Researchers including us have also carefully examined the entire restructuring process, from the initial bidding to the post-merger performance. Our findings are summarised as follows. First before bidding, firms that recently filed financial restatements are less likely to become takeover targets than comparable non-restating firms. Besides, ahead of share for share bids, there is evidence that acquirers do earnings management. Creative accounting is also used by merging companies and we have discussed its consequences for economic efficiency. In addition, we show that bidding firms provide more voluntary earnings forecasts in stock-financed bids with high bidder valuations, and also when target shareholders are concerned about receiving overvalued shares. These forecasts are helpful to close the deal and lower the acquisition premium. Moreover, we find evidence of managerial over-optimism which is one source of management forecast error in takeover events.

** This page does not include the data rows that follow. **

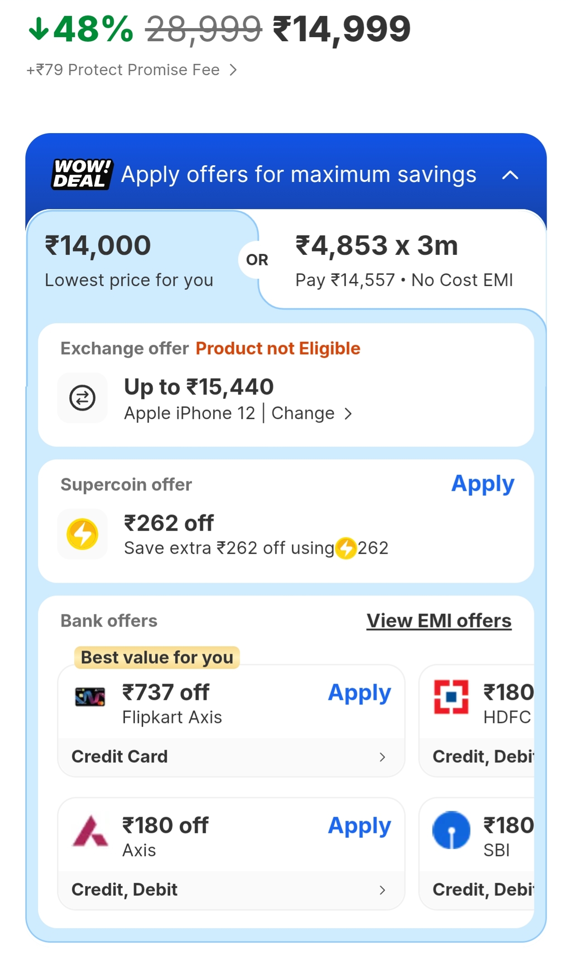Expand Axis Credit, Debit offer details
Screen dimensions: 572x953
coord(382,890)
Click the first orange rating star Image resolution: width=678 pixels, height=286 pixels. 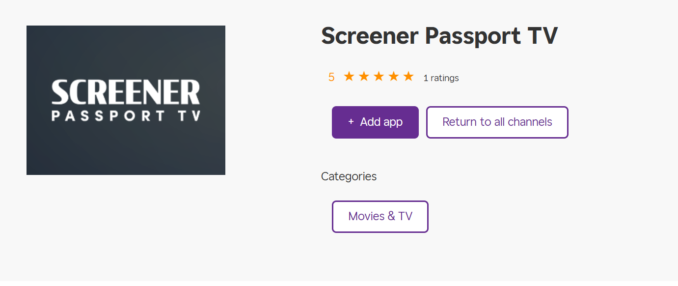click(x=349, y=77)
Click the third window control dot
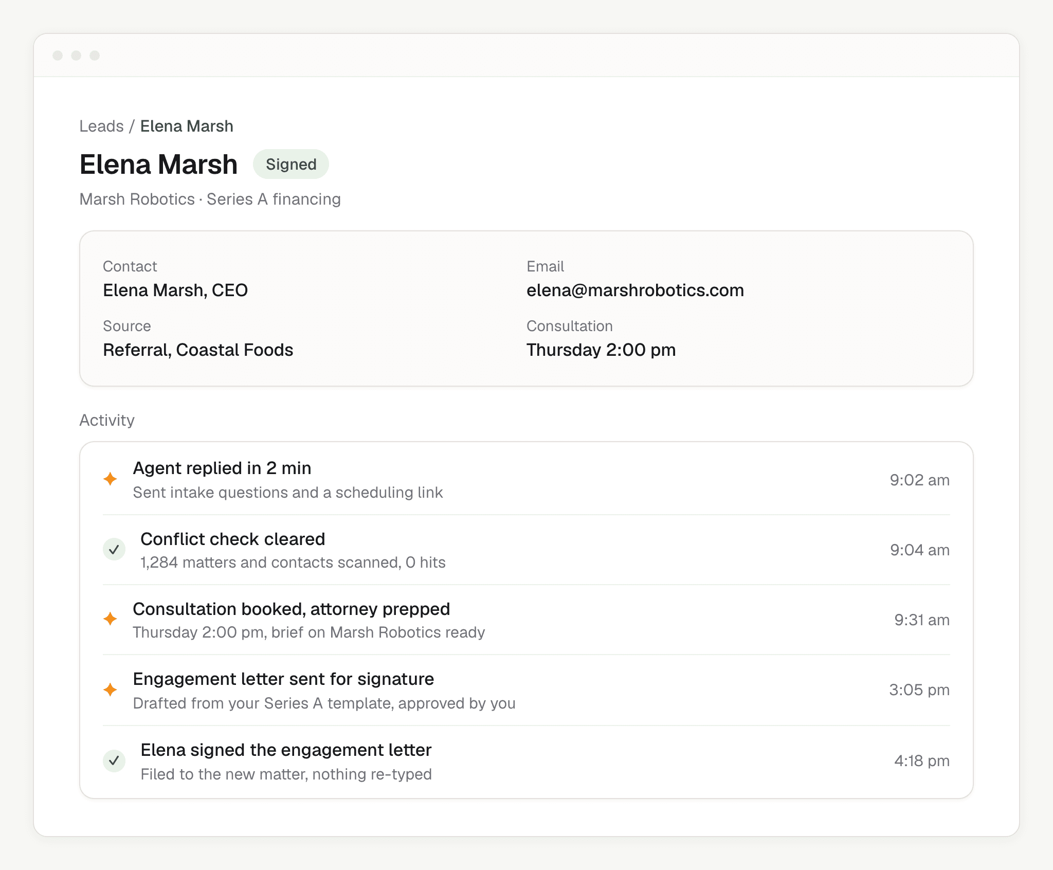The height and width of the screenshot is (870, 1053). click(x=95, y=56)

In terms of payment method choice, by exploiting data on unsuccessful takeover bids, we find differences in revaluations between cash- and stock-financed takeover bids, and further exploration suggests the possibility of information effects. For the investment banks acting as advisors in mergers and tender offers, the finding is that, their market share is positively related to the contingent fee payments charged by the bank and to the percentage of deals completed in the past by the bank, but unrelated to the performance of the acquirers advised by the bank in the past.
Furthermore, we have examined firms’ post-merger performance. Contrary to the general findings of improvements in operating performance based on commonly used operating cash flow measures, a comprehensive set of earnings and cash flow measures suggest significant declines in the post-takeover operating performance. We also find that a post-merger increase in leverage for the acquiring firm is linked with higher growth options embedded in merging firms. Another line of our research examines how takeovers act as a device to discipline managers. We show that a hostile takeover can force managers to shut down unproductive assets at the efficient time. Financing the takeover by debt pre-commits the acquiring management to follow through with the shut-down ex-post, with surplus capital being returned to shareholders. Relatedly, one strand of our research examines the implications of a strengthened right to adopt a poison pill (ie a “shadow pill”) for the bargaining power of the target’s board. We find that firms with an actual poison pill in-place and incorporated in a US state that has adopted a poison pill law – that explicitly validates the use of the pill as a takeover defence – earn significantly higher takeover premiums in unsolicited takeover contests.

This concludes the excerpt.